- Number 370 |
- August 27, 2012
Listening to life
A new technique allows scientists to
identify and measure the small molecules
in and around the same living bacterial
Once impossible, scientists can now eavesdrop on microbes, thanks to a new technique from scientists at DOE’s Pacific Northwest National Laboratory and three universities. Microbes converse by releasing simple and complex molecules, called metabolites. The metabolites interact with and alter their environment and nearby cells. To listen in, the team combined nanospray desorption electrospray ionization mass spectrometry, or nanoDESI, and a new bioinformatics technique. This approach allows scientists to identify and quantify, in time and space, the metabolites around living bacterial colonies.

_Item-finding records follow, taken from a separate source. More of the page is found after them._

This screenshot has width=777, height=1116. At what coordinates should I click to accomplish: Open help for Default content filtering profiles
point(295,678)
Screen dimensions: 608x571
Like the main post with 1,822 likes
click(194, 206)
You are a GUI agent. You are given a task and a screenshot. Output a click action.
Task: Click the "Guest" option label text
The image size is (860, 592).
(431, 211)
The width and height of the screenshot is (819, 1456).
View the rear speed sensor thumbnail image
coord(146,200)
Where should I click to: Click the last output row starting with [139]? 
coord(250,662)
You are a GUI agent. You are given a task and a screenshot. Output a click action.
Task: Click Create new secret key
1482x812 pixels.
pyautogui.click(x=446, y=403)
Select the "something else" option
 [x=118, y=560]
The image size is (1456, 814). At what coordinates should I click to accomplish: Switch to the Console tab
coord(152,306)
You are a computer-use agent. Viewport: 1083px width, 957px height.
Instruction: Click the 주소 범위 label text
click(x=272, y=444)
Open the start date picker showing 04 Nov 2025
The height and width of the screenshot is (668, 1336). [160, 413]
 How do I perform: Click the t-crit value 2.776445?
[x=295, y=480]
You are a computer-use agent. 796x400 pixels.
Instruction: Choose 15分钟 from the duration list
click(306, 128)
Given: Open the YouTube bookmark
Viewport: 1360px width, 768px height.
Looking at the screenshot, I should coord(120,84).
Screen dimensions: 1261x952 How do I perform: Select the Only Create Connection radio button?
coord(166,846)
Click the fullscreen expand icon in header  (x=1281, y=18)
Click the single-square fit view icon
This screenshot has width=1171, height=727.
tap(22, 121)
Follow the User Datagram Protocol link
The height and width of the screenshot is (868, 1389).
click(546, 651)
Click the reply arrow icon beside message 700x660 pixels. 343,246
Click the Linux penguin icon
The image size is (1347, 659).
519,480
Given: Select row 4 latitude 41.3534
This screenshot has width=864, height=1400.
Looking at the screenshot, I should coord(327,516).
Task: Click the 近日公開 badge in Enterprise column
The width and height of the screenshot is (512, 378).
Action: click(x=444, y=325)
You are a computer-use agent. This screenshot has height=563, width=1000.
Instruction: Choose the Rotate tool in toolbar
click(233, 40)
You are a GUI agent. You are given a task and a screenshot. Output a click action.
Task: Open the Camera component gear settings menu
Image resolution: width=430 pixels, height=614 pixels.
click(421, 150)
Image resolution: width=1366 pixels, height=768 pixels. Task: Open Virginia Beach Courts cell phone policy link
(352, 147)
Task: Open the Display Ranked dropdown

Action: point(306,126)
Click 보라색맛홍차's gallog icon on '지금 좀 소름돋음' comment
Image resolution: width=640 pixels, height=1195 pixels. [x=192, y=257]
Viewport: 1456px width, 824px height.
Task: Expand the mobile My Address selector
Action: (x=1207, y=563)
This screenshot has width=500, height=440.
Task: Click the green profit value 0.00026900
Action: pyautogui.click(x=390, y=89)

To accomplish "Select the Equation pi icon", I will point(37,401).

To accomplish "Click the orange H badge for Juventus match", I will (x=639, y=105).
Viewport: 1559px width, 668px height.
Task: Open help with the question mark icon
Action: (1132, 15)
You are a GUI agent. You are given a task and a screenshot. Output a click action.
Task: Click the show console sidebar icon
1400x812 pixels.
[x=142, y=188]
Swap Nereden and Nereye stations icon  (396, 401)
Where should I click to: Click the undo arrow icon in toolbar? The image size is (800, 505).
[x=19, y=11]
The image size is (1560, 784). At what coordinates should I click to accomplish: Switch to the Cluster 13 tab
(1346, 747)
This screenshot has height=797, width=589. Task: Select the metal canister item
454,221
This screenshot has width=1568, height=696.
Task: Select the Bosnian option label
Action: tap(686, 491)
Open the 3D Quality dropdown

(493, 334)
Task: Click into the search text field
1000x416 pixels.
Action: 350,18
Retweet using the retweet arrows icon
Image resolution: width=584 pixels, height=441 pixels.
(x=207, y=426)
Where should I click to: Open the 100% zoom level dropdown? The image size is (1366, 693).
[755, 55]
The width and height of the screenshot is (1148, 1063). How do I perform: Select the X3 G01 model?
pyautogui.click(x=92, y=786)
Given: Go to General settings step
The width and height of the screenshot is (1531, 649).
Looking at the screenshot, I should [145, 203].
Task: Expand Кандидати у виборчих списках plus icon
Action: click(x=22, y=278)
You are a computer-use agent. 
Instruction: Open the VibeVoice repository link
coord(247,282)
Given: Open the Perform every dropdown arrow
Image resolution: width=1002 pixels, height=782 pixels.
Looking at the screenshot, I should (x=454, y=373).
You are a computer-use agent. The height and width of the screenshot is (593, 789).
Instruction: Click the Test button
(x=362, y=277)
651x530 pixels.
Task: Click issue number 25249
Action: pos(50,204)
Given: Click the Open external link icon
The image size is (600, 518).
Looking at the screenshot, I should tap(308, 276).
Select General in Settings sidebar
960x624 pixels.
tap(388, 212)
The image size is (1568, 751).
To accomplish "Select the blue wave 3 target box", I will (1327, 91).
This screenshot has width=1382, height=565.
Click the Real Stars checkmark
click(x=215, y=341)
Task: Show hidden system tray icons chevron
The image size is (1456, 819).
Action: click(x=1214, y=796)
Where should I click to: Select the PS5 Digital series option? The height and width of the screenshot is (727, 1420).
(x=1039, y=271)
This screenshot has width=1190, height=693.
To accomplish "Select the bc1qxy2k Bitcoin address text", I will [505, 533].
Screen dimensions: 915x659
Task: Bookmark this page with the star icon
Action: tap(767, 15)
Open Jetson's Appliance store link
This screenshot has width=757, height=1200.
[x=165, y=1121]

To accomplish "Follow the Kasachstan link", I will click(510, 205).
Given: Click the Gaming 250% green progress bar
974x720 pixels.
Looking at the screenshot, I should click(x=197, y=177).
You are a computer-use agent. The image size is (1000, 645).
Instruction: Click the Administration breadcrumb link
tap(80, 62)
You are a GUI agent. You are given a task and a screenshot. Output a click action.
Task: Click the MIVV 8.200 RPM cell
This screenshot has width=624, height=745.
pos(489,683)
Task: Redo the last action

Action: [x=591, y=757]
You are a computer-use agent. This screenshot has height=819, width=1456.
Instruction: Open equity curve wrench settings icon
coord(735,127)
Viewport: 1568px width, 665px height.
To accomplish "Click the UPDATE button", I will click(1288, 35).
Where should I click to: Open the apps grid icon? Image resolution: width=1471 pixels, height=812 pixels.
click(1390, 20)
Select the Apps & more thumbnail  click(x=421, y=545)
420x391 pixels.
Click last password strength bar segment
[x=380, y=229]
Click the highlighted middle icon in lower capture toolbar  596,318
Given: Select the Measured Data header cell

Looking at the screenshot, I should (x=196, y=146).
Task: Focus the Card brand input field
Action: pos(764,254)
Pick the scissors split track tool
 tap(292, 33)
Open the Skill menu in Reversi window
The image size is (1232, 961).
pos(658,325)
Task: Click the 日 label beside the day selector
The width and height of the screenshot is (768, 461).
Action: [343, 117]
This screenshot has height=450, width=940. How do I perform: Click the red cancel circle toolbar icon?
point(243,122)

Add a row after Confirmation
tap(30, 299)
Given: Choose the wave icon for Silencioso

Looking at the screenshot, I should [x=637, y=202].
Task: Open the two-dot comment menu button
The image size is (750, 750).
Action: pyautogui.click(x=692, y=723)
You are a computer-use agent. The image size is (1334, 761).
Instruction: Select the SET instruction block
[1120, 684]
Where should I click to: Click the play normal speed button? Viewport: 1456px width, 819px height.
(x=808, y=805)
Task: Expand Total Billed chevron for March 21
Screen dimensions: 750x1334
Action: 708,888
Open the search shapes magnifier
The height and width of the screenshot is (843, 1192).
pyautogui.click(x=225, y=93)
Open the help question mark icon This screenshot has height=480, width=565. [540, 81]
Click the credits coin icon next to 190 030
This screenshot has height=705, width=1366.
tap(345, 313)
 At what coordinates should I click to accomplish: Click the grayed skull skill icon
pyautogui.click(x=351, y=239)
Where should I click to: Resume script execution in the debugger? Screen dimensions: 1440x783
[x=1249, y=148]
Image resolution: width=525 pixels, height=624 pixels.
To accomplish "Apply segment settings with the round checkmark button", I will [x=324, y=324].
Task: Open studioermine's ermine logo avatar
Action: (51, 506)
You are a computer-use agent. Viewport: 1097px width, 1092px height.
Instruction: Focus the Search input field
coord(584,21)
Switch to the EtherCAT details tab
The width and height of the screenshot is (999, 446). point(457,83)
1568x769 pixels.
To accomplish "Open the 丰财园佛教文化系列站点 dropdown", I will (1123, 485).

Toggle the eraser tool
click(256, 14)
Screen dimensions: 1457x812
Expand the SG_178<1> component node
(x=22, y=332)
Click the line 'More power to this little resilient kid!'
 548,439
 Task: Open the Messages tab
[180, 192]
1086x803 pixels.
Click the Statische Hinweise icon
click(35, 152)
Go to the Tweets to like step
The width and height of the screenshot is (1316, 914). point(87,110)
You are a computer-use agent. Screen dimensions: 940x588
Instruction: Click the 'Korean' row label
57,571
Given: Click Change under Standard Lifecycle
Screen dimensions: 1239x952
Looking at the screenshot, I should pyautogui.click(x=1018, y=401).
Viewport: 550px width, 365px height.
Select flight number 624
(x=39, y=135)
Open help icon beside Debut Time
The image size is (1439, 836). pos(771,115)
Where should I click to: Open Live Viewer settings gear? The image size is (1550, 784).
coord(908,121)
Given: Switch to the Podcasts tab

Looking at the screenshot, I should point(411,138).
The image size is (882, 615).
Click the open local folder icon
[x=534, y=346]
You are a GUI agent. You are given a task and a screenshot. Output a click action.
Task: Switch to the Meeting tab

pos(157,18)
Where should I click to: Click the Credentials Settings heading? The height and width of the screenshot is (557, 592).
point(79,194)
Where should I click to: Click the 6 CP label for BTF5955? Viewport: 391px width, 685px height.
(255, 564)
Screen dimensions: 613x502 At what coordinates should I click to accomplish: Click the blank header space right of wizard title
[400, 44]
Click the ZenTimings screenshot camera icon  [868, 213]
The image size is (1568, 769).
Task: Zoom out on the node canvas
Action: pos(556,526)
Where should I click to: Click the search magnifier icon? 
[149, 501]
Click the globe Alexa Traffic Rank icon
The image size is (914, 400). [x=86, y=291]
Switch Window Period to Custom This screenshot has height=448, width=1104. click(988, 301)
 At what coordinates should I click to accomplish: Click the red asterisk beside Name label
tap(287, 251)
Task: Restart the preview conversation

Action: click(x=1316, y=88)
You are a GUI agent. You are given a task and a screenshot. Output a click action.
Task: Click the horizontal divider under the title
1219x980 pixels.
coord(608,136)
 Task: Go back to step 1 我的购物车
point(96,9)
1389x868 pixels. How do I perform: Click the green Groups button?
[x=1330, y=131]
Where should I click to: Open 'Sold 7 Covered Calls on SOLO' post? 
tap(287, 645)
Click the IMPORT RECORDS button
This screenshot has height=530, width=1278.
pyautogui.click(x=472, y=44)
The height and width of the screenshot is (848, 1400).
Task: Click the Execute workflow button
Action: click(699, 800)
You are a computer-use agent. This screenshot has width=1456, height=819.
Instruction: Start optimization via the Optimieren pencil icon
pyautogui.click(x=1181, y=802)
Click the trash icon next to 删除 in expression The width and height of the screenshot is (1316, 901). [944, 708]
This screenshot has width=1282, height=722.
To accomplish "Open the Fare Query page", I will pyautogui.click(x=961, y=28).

"This is a real discovery tool—showing us how microbial communities interact," said Dr. Julia Laskin, a PNNL chemist who has been successfully advancing the frontiers of nanoDESI for 3 years.
Understanding the timing and distribution of metabolite exchanges will help interpret and potentially manipulate microbial communities. For example, by studying how Shewanella oneidensis colonies respond to their environment and other strains of bacteria, scientists can gain insights into how the microbe makes mobile uranium stationary. Another example, scientists can determine how brain cells respond to nicotine and other toxins. The new nanoDESI-based technique offers the insights scientists want."Microbial biology covers topics from biofuel production to bioremediation to health to defense," said Dr. Pieter Dorrestein, who led the development of the new bioinformatics technique and is an Associate Professor at the University of California, San Diego. "And, it is all of these different areas of research that the tool may impact—that's why it is so exciting."